Publie le giovedì 1 gennaio 2009 par Open-Publishing

«Stiamo vivendo un dannato inferno. L’unica cosa che ci resta è fuggire via»

di Valerio Venturi

Amina Odeh, giornalista palestinese specializzata in diritti umani, riporta un quadro desolante della situazione che c’è oggi in Palestina, dopo l’offensiva militare sferrata dall’esercito israeliano. La sua vita è sempre stata difficile: abituata a vivere e scrivere tra case diverse, posti di blocco, perquisizioni, sospetti, una tensione continua.
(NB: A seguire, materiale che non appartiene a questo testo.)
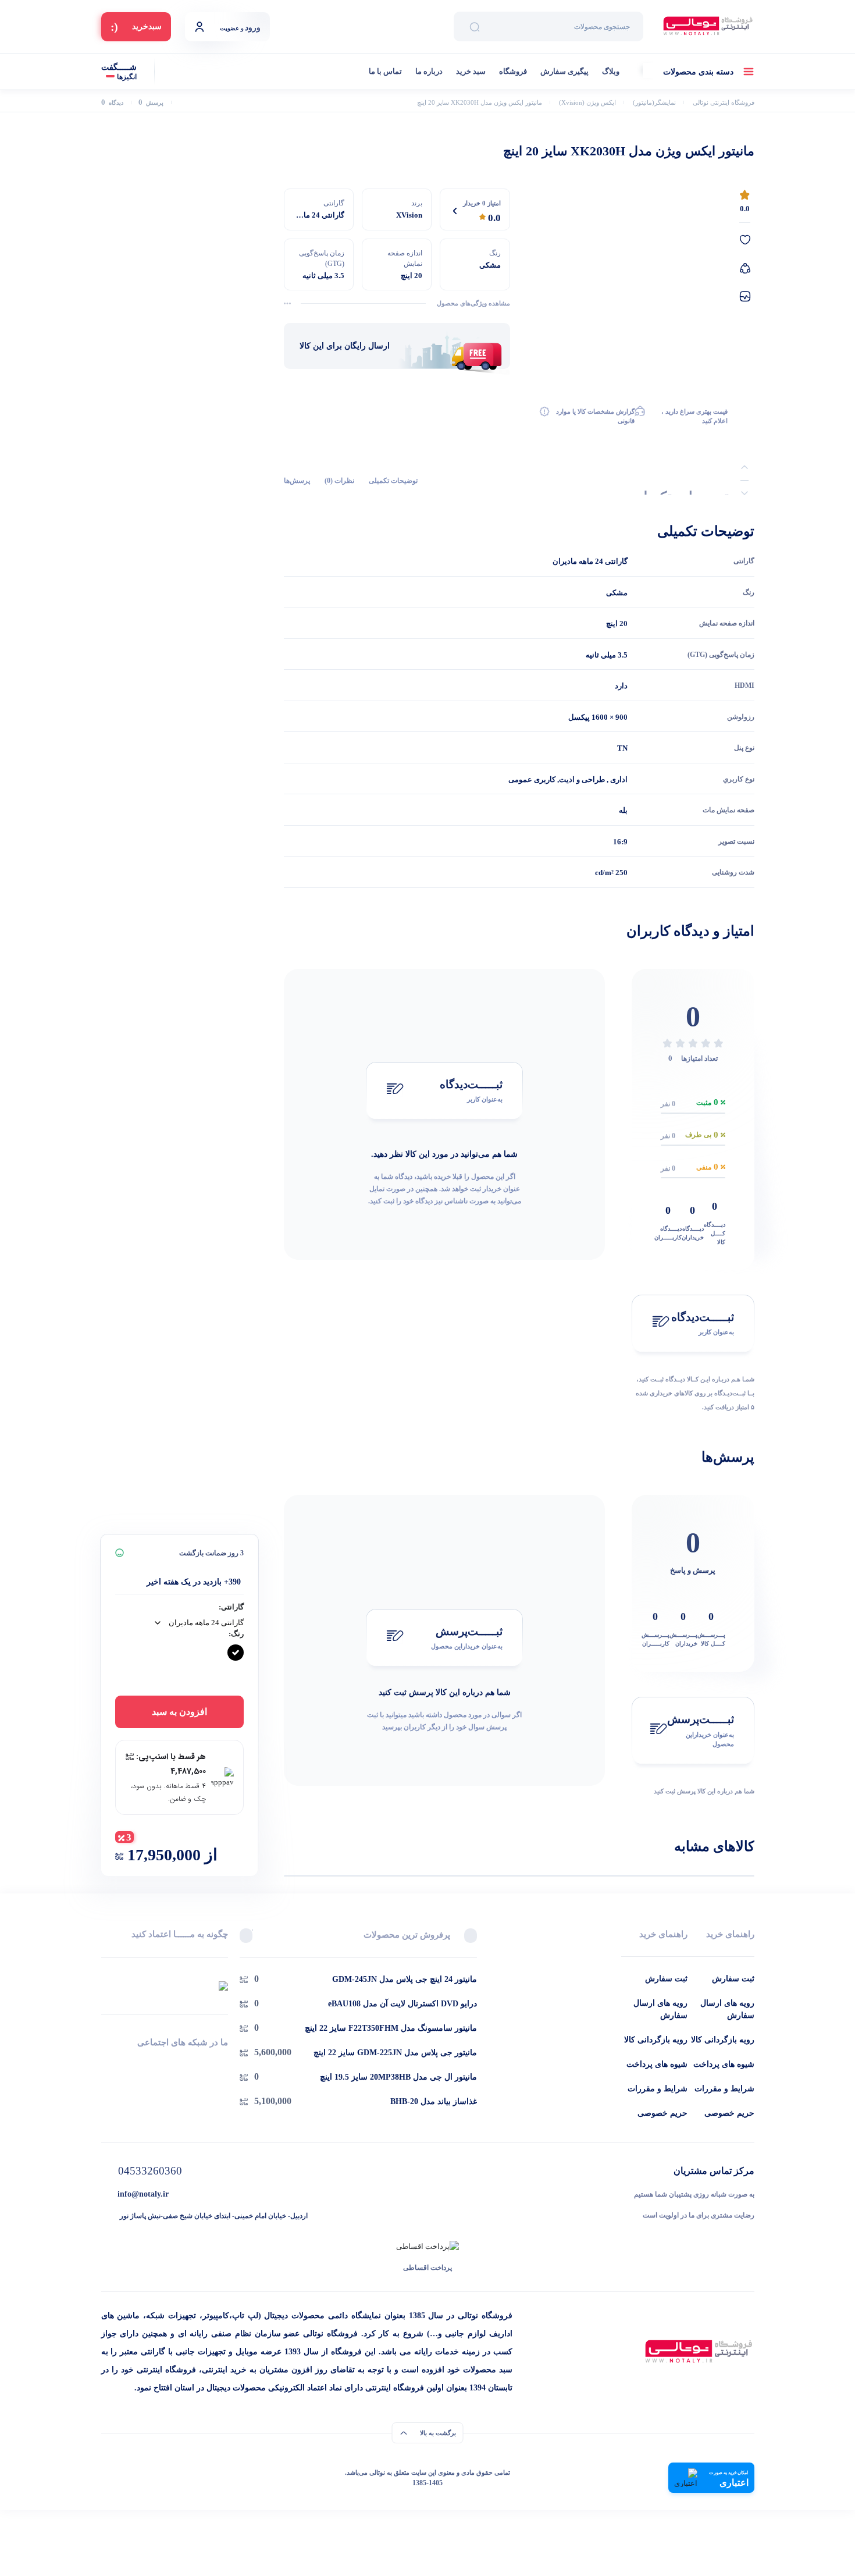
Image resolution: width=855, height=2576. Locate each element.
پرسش (150, 103)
Ma ora la situazione è precipitata. Ci scrive dai territori assediati cercando il tempo e la pace interiore per rispondere alle nostre domande sul tragico momento che sta vivendo il suo popolo. Gli israeliani attaccano i palestinesi con furia devastante, i palestinesi piangono vittime e gli estremisti da ambo le parti danno fuoco ai cannoni e si riarmano.
«Di fatto stiamo vivendo un dannato inverno di fiamme e morte, ma noi vogliamo una vita normale; questo accade a causa delle scelte del ministro della difesa israeliano, che ha dichiarato l’inizio della guerra trasformando Gaza in una desolante Gaza-Grad grazie alle bombe che si abbatono sulle case della gente sulla popolazione civile; tutto questo per soddisfare le esigenze di una certa leadership di Israele, una classe politica vecchia e screditata. La guerra è arrivata quindi come un tragico "regalo’ di Natale" per i palestinesi, siano essi cristiani o musulmani».
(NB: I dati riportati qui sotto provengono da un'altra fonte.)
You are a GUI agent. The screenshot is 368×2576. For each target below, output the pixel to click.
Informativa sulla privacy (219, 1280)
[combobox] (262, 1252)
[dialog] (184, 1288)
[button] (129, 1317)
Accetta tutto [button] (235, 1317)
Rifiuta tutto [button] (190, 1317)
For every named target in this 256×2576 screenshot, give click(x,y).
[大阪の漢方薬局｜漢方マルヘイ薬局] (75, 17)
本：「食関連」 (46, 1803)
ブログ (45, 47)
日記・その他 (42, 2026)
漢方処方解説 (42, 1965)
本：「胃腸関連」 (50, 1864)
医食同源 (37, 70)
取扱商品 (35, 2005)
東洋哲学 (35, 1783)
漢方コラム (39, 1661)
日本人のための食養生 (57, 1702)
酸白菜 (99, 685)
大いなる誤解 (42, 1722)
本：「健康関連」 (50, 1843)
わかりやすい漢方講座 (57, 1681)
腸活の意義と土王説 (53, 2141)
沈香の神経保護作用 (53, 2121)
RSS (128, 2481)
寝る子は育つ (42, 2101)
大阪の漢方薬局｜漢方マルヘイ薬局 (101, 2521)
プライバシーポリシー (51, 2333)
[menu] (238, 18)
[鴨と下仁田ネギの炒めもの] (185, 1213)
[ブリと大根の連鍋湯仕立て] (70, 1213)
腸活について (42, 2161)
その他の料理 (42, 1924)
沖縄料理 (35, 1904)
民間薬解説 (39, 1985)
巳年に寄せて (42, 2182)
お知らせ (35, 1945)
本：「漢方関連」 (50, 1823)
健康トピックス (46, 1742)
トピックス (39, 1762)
La situazione è drammatica. E gli abitanti dei Territori seguono gli sviluppi della guerra con ansia e paura, la stessa che percorre le parole di Amina Odeh: «Non sappiamo quante persone sono morte o sono disperse; quanti i bambini, le donne decedute sotto i bombardamenti della Striscia; quante le infrastrutture danneggiate. C’è un chiaro piano, militare e politico per rioccupare Gaza. Gli interessi di certi occidentali non dovrebbero stimolare certe azioni. Ora c’è il rischio che si generi una nuova Intifada».

E intanto la paura si impossessa dei palestinesi che, dopo le minacciose dichiarazioni del premier israeliano Olmert, attendono nuovi raid e nuove incursioni dell’esercito: «I palestinesi sono preoccupati, occupano il loro tempo a guardare la tv, giorno e notte nel tentativo di capire gli sviluppi della guerra. Sono preoccupati e arrabbiati, del tutto ostili alla guerra; si cercano su internet informazioni sui dispersi, notizie sui bambini alla radio...Ma il desiderio di guerra degli israeliani è in tal senso significativo; credo che abbiano perso il senso della ragione. Gaza non è l’Iraq, e questi attacchi non sono giustificati, anche esistessero giustificazioni parziali.
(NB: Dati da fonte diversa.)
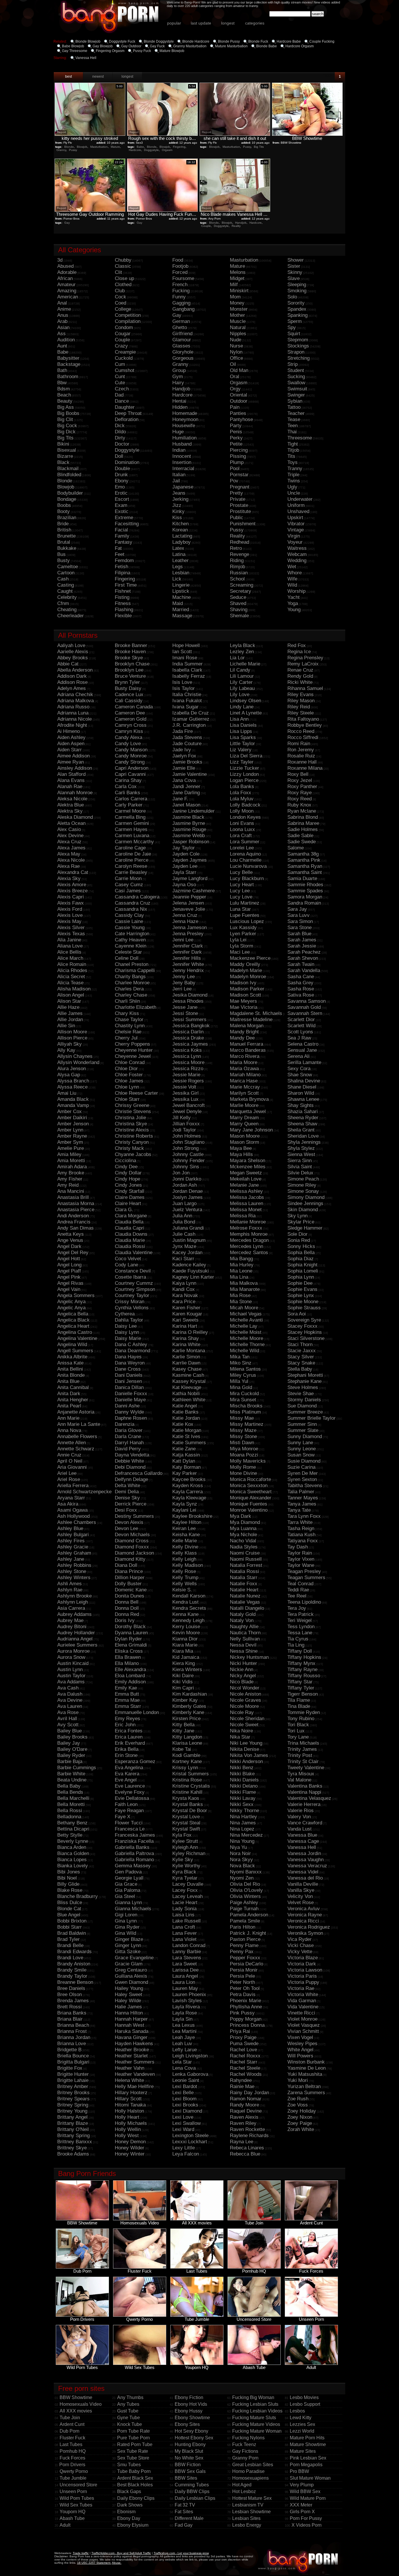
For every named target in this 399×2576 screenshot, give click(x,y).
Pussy (73, 150)
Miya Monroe (244, 1449)
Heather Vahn (129, 2068)
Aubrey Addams (74, 1614)
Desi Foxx (126, 1510)
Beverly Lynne (72, 1841)
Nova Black (242, 1865)
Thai (292, 431)
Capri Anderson (131, 768)
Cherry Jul (126, 1038)
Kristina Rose (187, 1780)
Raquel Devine (246, 2111)
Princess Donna (247, 2025)
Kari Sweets (185, 1320)
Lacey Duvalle (187, 1884)
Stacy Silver (300, 1357)
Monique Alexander (250, 1498)
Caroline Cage (130, 848)
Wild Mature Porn (308, 2498)
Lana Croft (183, 1927)
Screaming (241, 585)
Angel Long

Israele ha attaccato ospedali, le moschee... Considerando la natura della striscia di Gaza, l’incredibile densità abitativa - 4117 persone per chilometro quadrato - è impossibile colpire solo quelli che vengono definiti target strategici: e così chi paga il prezzo più alto è la popolazione civile. Il pericolo è per tutti, e le autorità lo sanno bene»

Chiediamo a Odeh se c’è ancora una speranza per il futuro, ma la sua risposta non lascia spazio all’ottimismo, almeno nel breve termine: «Noi vorremmo cercare di vivere in dignità e pace gli uni con gli altri; ma così l’unica cosa che ci rimane da fare è fuggire. Il prima possibile».